## ARTICLE
= = =

3. Under Stay Order No. 212/92-A, dated 18-5-1992 the Tribunal had observed that prima facie the merits of the case are contentious and arguable. Keeping in view the totality of the facts and circumstances of the case, the Tribunal dispensed with the pre-deposit of the penalty amount of Rs. 4,02,000/- while ordering the appellants to pay the balance duty amount of Rs. 10,10,870/- within 6 weeks time from 18-5-1992. It was further ordered that during the pendency of the appeal, the Revenue authorities shall not pursue the recovery proceedings.

4. The appellants have stated now vide their Misc. Application dated 11-1-1993 referred to above that they understand that the Collector, Central Excise, Chandigarh based on the impugned Order-in-Original passed by him has sanctioned prosecution of the Chairman/Directors/Officers of the appellants company. Thay have further stated that they also understand that pursuant to the said sanction the proper officer of the Central Excise was likely to file a complaint before a Civil Court seeking the prosecution of the persons named therein. They added that if the action now proposed is based on the adjudication order passed by the Collector Central Excise which matter is sub-judice before the Tribunal, the appeal now pending before the Tribunal would become infructuous and may pre-judge the issue.

= = =

## DATA SUPPLIED
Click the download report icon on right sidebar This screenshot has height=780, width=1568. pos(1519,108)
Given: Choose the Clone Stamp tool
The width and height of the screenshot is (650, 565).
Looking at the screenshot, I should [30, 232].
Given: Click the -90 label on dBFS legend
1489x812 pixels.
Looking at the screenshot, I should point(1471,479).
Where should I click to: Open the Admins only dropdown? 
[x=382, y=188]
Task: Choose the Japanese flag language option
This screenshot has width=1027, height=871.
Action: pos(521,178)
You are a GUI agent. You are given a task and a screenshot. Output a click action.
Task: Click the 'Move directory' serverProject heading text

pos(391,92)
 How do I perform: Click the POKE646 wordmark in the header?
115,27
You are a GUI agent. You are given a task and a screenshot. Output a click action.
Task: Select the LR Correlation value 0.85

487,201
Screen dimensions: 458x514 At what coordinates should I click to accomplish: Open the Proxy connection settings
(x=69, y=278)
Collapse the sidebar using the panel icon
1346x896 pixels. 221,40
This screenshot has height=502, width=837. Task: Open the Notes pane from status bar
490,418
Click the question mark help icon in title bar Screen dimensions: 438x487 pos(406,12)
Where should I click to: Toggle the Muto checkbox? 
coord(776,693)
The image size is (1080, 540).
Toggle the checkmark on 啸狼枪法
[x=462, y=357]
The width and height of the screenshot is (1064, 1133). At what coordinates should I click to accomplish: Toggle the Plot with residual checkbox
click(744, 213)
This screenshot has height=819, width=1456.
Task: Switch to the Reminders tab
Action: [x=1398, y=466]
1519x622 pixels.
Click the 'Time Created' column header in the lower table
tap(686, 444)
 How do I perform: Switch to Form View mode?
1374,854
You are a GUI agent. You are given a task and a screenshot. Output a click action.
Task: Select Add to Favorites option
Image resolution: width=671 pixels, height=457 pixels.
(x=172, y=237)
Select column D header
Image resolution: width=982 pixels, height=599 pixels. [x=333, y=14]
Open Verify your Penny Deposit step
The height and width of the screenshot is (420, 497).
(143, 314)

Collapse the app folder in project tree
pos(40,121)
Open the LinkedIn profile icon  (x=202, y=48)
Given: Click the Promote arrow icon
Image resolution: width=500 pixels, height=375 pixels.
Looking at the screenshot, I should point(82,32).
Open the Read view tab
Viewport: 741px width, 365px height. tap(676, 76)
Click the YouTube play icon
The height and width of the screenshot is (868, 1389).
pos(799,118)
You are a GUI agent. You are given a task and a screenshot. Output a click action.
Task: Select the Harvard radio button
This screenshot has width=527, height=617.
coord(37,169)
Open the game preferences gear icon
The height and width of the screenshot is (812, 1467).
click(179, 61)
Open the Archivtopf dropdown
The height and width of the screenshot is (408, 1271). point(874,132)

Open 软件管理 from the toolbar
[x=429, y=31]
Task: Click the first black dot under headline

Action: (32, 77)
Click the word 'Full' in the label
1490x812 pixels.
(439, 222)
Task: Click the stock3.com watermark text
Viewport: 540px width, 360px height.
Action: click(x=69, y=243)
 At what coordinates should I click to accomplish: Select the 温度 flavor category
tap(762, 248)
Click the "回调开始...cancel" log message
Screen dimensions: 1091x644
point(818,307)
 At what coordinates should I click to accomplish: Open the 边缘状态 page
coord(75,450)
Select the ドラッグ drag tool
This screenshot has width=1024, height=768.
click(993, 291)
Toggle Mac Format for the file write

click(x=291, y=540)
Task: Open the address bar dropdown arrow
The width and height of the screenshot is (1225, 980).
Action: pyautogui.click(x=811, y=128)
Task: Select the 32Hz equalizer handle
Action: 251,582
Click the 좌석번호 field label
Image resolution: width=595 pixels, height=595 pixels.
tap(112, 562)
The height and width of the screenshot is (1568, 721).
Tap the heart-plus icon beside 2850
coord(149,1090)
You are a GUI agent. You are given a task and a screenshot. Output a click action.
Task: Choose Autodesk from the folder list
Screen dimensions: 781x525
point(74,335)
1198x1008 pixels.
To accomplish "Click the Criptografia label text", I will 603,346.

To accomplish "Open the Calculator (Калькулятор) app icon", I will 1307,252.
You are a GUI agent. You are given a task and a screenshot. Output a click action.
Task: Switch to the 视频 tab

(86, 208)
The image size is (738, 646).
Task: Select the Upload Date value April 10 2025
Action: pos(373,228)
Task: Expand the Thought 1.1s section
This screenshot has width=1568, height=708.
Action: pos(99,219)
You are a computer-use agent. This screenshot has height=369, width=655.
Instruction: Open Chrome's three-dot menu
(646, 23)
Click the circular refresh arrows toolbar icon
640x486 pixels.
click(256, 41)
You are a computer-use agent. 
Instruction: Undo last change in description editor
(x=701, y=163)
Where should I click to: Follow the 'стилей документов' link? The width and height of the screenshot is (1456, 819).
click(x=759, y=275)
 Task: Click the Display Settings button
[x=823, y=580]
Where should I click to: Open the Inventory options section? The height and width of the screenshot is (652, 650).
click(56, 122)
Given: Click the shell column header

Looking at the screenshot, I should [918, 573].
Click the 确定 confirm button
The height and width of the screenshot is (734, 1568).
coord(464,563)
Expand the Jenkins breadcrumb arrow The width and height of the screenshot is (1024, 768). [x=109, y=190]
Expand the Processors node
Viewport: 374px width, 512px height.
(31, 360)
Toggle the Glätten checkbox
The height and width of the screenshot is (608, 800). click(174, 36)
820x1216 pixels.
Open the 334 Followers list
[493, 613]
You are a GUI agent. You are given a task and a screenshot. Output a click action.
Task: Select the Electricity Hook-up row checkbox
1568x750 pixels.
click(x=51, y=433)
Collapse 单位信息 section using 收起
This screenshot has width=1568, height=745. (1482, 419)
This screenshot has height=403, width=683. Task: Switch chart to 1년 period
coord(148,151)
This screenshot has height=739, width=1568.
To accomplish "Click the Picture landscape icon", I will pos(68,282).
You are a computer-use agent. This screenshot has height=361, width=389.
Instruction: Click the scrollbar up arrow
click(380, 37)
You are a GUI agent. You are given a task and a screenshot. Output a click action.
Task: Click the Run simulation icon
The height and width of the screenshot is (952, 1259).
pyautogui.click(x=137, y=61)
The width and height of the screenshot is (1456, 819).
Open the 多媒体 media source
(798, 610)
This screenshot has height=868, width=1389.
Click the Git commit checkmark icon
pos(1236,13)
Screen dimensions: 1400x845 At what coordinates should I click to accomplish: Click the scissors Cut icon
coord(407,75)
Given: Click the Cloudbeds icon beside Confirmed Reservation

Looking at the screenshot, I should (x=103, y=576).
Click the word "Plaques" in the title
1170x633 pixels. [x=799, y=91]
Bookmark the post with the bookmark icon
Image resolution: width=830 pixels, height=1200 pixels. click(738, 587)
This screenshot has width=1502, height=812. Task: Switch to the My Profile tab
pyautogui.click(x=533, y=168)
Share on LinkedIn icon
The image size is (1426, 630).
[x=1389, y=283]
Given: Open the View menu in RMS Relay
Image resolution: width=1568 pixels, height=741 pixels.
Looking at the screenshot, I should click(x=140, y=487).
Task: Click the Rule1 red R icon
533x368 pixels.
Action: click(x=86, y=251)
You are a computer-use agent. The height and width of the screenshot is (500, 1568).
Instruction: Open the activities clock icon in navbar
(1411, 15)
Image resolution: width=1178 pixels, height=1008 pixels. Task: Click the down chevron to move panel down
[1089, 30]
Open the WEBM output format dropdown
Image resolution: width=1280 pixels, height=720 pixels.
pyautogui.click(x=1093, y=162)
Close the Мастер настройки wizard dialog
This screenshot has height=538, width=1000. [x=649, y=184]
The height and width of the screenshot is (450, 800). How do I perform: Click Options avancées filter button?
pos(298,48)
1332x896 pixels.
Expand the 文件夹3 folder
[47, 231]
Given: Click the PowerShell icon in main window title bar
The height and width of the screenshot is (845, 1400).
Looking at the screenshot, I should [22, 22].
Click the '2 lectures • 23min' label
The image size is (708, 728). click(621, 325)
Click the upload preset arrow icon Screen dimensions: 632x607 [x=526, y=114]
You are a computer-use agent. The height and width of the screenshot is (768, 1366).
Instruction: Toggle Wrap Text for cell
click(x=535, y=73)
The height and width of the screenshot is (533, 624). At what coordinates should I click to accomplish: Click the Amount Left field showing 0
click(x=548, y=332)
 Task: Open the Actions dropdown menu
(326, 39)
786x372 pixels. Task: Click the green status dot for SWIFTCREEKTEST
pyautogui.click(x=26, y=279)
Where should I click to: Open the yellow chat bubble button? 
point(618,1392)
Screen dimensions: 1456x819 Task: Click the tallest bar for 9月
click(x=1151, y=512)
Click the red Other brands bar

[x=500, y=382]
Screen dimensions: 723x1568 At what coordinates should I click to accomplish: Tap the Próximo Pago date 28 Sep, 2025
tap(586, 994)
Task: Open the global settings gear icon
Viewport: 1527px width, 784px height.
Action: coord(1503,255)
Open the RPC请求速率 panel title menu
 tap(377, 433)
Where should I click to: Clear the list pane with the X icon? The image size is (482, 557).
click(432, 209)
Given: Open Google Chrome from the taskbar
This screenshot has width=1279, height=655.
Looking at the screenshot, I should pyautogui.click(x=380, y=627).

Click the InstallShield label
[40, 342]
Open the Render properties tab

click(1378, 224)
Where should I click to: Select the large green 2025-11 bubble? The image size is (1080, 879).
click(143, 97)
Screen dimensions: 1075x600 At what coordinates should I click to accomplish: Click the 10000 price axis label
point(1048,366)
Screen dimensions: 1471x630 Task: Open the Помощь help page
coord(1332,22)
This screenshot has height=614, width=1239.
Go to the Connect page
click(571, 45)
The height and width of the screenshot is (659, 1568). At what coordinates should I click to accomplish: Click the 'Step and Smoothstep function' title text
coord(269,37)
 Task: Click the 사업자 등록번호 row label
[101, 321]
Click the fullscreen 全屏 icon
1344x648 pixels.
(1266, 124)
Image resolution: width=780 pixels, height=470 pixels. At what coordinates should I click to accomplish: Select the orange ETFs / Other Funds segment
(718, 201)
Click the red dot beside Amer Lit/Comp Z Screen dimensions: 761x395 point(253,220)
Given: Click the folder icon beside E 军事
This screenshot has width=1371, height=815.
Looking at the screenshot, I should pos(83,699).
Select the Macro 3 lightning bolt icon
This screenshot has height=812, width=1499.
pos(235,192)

= = =

## AIM
Reproduce the tribunal order from "4. The appellants" to "pre-judge the issue.", changing "Collector" to "Commissioner" each time it occurs.

## ANSWER TO THIS EXERCISE
4. The appellants have stated now vide their Misc. Application dated 11-1-1993 referred to above that they understand that the Commissioner, Central Excise, Chandigarh based on the impugned Order-in-Original passed by him has sanctioned prosecution of the Chairman/Directors/Officers of the appellants company. Thay have further stated that they also understand that pursuant to the said sanction the proper officer of the Central Excise was likely to file a complaint before a Civil Court seeking the prosecution of the persons named therein. They added that if the action now proposed is based on the adjudication order passed by the Commissioner Central Excise which matter is sub-judice before the Tribunal, the appeal now pending before the Tribunal would become infructuous and may pre-judge the issue.